─── Data for this task
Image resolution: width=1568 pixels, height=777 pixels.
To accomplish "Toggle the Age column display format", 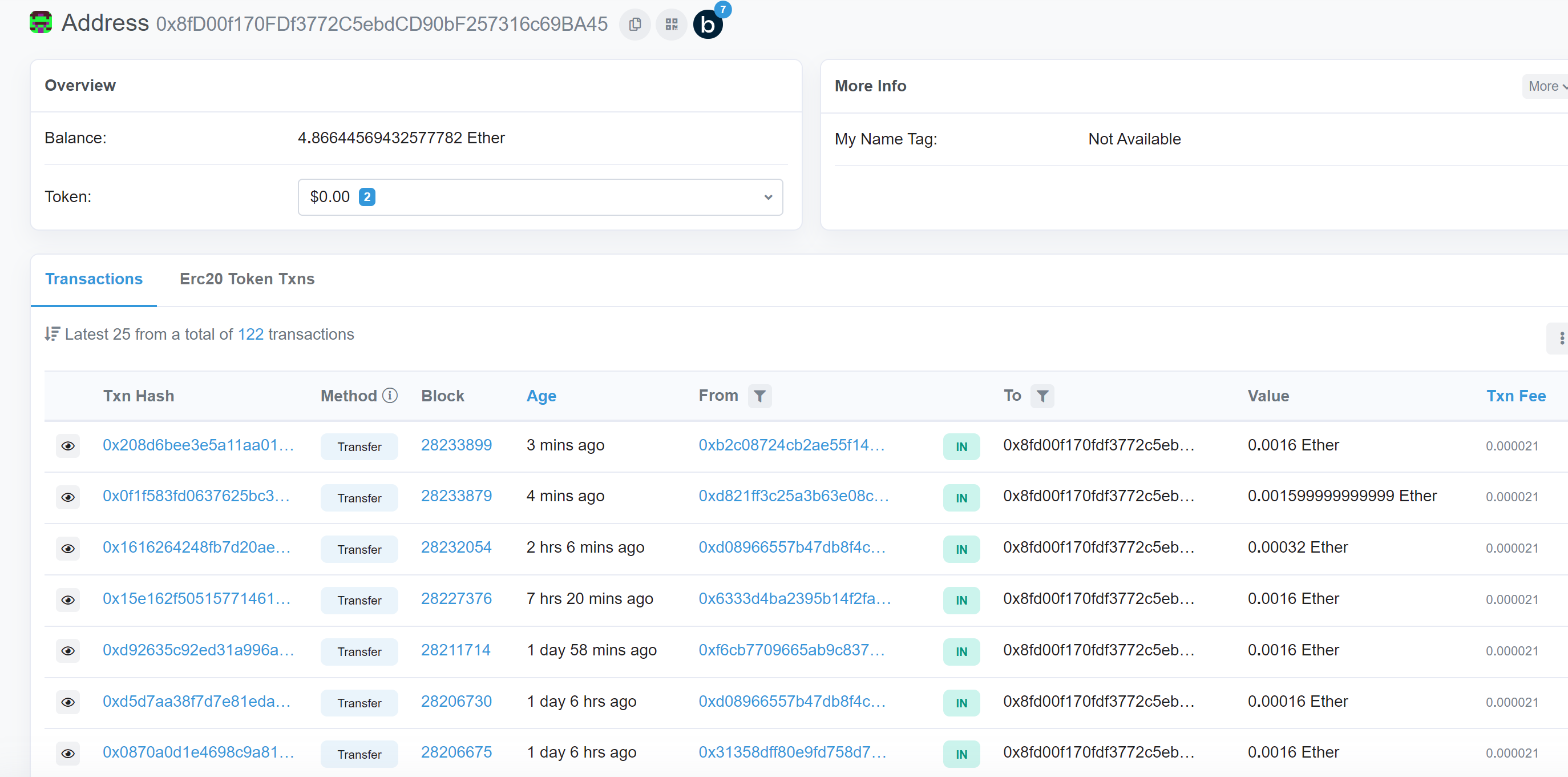I will pyautogui.click(x=541, y=396).
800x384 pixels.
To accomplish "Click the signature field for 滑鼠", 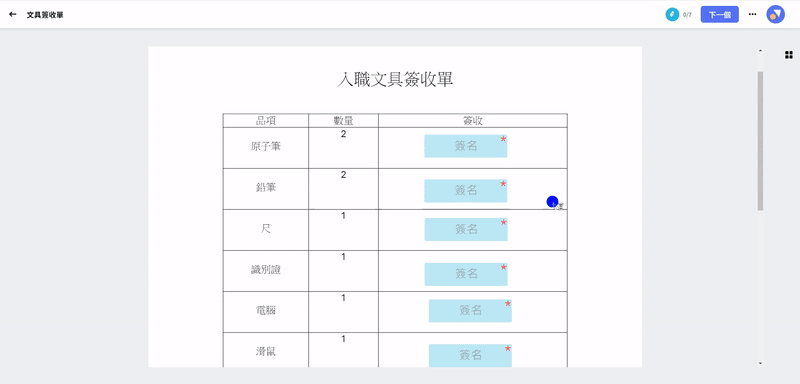I will (x=470, y=355).
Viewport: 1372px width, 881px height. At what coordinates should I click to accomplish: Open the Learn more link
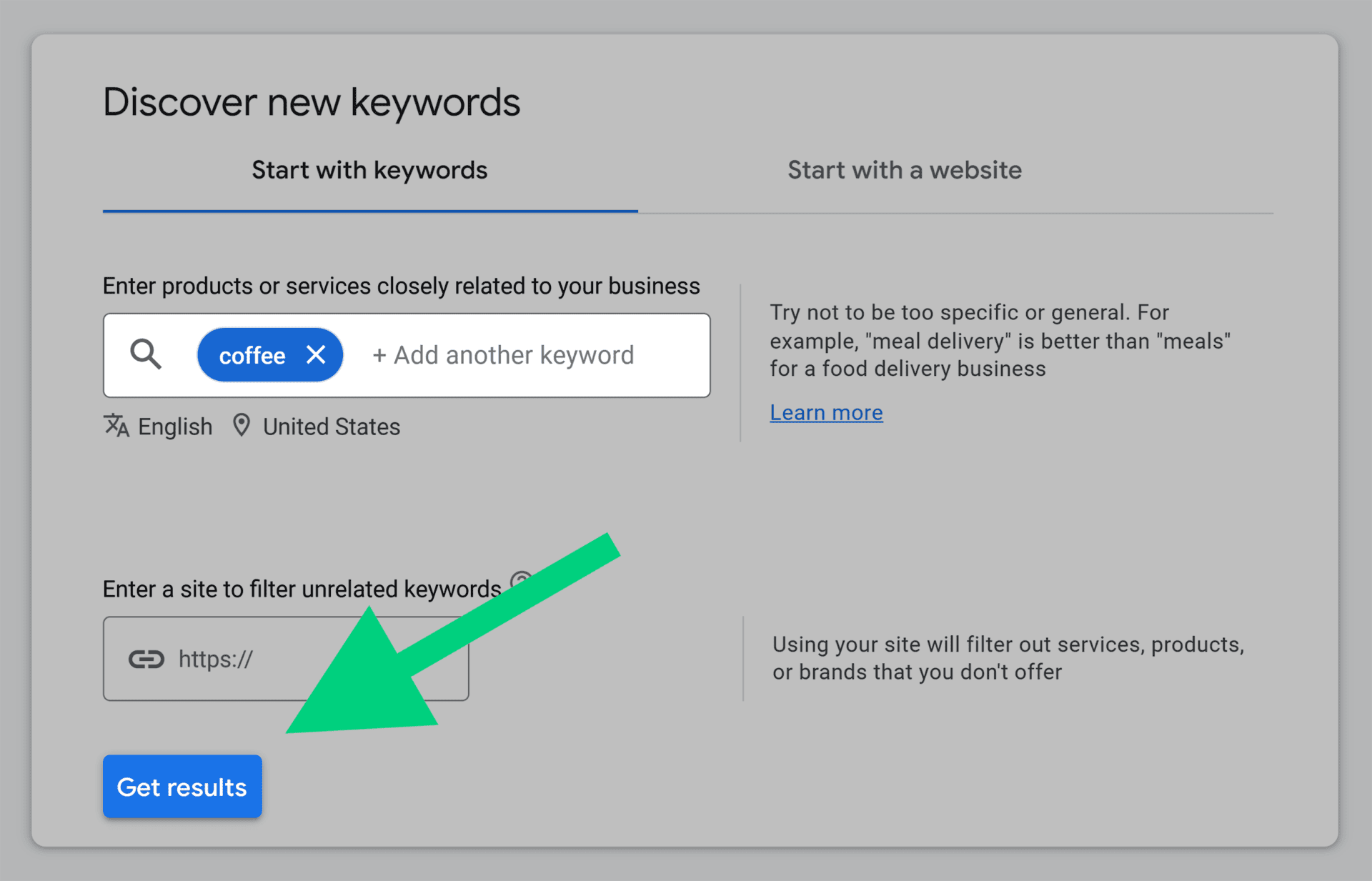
──────
*Task details*
How many lines of the items above contain the string "width"? Reply with the number alone.

*Output for this task*
2